08. Slicing ndarrays

Slicing ndarrays

NumPy 4 V1

As we mentioned earlier, in addition to being able to access individual elements one at a time, NumPy provides a way to access subsets of ndarrays. This is known as slicing. Slicing is performed by combining indices with the colon : symbol inside the square brackets. In general you will come across three types of slicing:

1. ndarray[start:end]
2. ndarray[start:]
3. ndarray[:end]

The first method is used to select elements between the start and end indices. The second method is used to select all elements from the start index till the last index. The third method is used to select all elements from the first index till the end index. We should note that in methods one and three, the end index is excluded. We should also note that since ndarrays can be multidimensional, when doing slicing you usually have to specify a slice for each dimension of the array.
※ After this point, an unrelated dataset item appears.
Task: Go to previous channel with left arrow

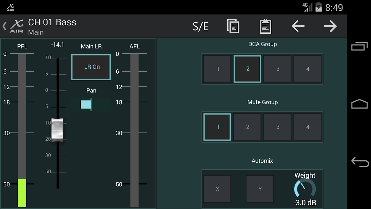Action: coord(298,26)
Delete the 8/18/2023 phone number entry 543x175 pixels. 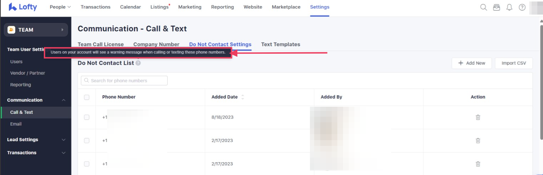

We will now see some examples of how to use the above methods to select different subsets of a rank 2 ndarray.

Example 1. Slicing in a 2-D ndarray

# We create a 4 x 5 ndarray that contains integers from 0 to 19
X = np.arange(20).reshape(4, 5)

# We print X
print()
print('X = \n', X)
print()

# We select all the elements that are in the 2nd through 4th rows and in the 3rd to 5th columns
Z = X[1:4,2:5]

# We print Z
print('Z = \n', Z)

# We can select the same elements as above using method 2
W = X[1:,2:5]

# We print W
print()
print('W = \n', W)

# We select all the elements that are in the 1st through 3rd rows and in the 3rd to 4th columns
Y = X[:3,2:5]

# We print Y
print()
print('Y = \n', Y)

# We select all the elements in the 3rd row
v = X[2,:]

# We print v
print()
print('v = ', v)

# We select all the elements in the 3rd column
q = X[:,2]

# We print q
print()
print('q = ', q)

# We select all the elements in the 3rd column but return a rank 2 ndarray
R = X[:,2:3]

# We print R
print()
print('R = \n', R)

X =
[[ 0 1 2 3 4]
 [ 5 6 7 8 9]
 [10 11 12 13 14]
 [15 16 17 18 19]]

Z =
[[ 7 8 9]
 [12 13 14]
 [17 18 19]]

W =
[[ 7 8 9]
 [12 13 14]
 [17 18 19]]

Y =
[[ 2 3 4]
 [ 7 8 9]
 [12 13 14]]

v = [10 11 12 13 14]

q = [ 2 7 12 17]

R =
[[ 2]
 [ 7]
 [12]
 [17]]

Notice that when we selected all the elements in the 3rd column, variable q above, the slice returned a rank 1 ndarray instead of a rank 2 ndarray. However, slicing X in a slightly different way, variable R above, we can actually get a rank 2 ndarray instead.

It is important to note that when we perform slices on ndarrays and save them into new variables, as we did above, the data is not copied into the new variable. This is one feature that often causes confusion for beginners. Therefore, we will look at this in a bit more detail.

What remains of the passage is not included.